SEA Currents: Robert C. Seamans
November 02, 2015
Five Things I Know to be True within the New Zealand EEZ
31° 22.1’S x 173° 36.6’E
232 nm from Opua, New Zealand
False sense of fall in the southern hemisphere, sunny and crisp, wind SExE, force 2-3.
Five things I know to be true:
- The wind will change direction in the last ten minutes before watch turnover
- Befriending the steward has many perks (plus Bex is pretty cool regardless)
- Foulie pants are worth wearing for midwatch, even when the sky is clear and the stars are out
- Buffs can and will be used as ear warmers/hats
- Calling the galley a “kitchen,” the soles “floors” and ladders “stairs” will be met by an eye roll and a prompt correction by mates and other crewmembers.
It’s been nine days since we left Suva and everyone seems to be well adjusted to the watch rotation. As the temperatures have gone down, the ships energy level seems to have gone way up. Gone are the days of a
watch-nap-eat rotation, energy is high on the ship, with post-dinner rounds of whist and hearts, afternoon workout parties, and even the occasional practical joke. But with all the fun has also been many project and paper deadlines, even some morning classes (“Five things I know to be true” is an exercise from of one our morning classes—a writing workshop with Ems).
Moving out of the tropics and into the temperate zone has not been the only change; it is now JWOW (Junior watch officer week), which means we (the students) are now charged with the responsibilities of a mate. We are expected to use our leadership skills and sailing knowledge to lead the rest of our watch, including calling the setting and striking of sails, informing the captain when the wind or weather changes drastically, and managing the helm/lookout/boat-check rotation. Having already had my first JWOW watch I have realized that I know more than I thought did, but that there is always something to be on top of as the one in charge. Luckily, my fellow A-watchers, Cordelia, Sadie, Erica, Greg, Sharthak, Hannah, and Avi, all have their own strengths that allow our watch to run fairly smoothly. Our combined knowledge of sail handling, science, and even creative song writing has created a watch that can take on any challenge whether it be setting the raffee, tediously picking out individual pieces of seagrass from a Nueston tow, or rewriting songs for field day pump-up. As JWOW week continues and we gain more responsibility within our watch groups I am so thankful for the unique and dynamic characters within A-watch.

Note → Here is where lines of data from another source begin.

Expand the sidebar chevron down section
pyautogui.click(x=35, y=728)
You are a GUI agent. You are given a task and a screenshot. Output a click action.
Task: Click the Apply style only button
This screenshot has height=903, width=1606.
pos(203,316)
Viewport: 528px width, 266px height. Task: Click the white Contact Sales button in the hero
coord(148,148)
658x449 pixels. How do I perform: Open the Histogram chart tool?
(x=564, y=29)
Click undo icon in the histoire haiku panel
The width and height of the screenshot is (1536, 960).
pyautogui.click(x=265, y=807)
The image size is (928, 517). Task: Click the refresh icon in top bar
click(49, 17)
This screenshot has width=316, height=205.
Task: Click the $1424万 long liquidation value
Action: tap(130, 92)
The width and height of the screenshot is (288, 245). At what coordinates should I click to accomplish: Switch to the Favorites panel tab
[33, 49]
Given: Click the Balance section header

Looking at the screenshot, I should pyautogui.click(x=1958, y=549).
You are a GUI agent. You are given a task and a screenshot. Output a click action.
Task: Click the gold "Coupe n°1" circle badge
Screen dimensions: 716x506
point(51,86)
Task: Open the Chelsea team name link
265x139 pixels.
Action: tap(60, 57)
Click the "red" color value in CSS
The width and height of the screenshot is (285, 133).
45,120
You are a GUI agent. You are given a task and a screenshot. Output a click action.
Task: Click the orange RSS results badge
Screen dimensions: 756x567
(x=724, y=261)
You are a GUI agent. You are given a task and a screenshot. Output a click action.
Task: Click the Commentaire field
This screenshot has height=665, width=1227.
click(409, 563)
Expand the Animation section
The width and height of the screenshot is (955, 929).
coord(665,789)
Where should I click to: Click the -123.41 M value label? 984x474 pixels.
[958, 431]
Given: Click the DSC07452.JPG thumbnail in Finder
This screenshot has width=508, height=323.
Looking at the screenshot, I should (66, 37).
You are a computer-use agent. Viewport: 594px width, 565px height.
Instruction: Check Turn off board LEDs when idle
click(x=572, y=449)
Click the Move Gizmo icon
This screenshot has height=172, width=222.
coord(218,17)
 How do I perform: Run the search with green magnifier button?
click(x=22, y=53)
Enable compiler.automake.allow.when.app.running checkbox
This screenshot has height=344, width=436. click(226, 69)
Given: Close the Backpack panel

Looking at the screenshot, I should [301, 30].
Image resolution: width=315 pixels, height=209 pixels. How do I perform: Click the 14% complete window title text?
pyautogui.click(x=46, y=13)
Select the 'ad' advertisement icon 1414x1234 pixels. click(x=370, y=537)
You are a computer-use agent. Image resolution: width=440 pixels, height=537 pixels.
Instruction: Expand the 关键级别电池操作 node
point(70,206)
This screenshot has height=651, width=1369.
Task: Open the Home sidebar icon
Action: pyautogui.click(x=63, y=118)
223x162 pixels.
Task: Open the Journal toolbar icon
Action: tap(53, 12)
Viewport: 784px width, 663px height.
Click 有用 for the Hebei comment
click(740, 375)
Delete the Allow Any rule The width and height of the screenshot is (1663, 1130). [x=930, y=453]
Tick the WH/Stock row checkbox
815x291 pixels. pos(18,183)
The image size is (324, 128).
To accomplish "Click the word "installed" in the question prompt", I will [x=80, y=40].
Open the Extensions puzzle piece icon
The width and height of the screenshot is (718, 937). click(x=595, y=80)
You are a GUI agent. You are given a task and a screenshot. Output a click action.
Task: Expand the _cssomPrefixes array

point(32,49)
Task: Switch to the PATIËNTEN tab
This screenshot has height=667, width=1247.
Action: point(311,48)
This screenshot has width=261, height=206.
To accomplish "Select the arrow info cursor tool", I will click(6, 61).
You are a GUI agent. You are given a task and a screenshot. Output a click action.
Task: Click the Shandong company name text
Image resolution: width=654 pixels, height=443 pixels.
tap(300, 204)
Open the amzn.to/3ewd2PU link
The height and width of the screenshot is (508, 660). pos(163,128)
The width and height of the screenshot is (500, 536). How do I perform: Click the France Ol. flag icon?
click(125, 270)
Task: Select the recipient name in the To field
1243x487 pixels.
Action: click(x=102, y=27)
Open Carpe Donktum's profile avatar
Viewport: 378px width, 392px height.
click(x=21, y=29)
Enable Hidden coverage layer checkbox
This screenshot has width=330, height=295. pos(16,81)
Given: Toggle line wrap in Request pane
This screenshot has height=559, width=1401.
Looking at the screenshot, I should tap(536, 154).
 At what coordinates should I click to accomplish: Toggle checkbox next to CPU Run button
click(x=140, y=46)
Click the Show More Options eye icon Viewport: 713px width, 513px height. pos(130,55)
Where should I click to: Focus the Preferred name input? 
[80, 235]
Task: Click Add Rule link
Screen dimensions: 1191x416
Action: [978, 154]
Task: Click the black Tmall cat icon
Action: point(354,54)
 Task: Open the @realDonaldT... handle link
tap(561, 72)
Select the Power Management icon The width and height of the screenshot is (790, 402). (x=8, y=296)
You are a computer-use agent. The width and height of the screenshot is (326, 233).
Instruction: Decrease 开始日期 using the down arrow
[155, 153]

It is hard to believe that we will be arriving in New Zealand in two days, and leaving the Robert C Seamans in a week. As I think about my time aboard what stands out the most are the people aboard. You get to know people pretty well once you have lived on a 134-foot ship with them for a month. The experiences I have had with the members in S-262—seeing a whale breach in the sunset on our first night, crowding the quarter-deck in hopes of seeing the “green flash,” and even the seemingly mundane activities like cleaning the galley mats during evening watch—are entirely unique experiences that I will likely never have outside of this setting.
P.S. from Annelise Hill: Happy Birthday to my Mom, Nicole! I love you so much and hope you had a great day!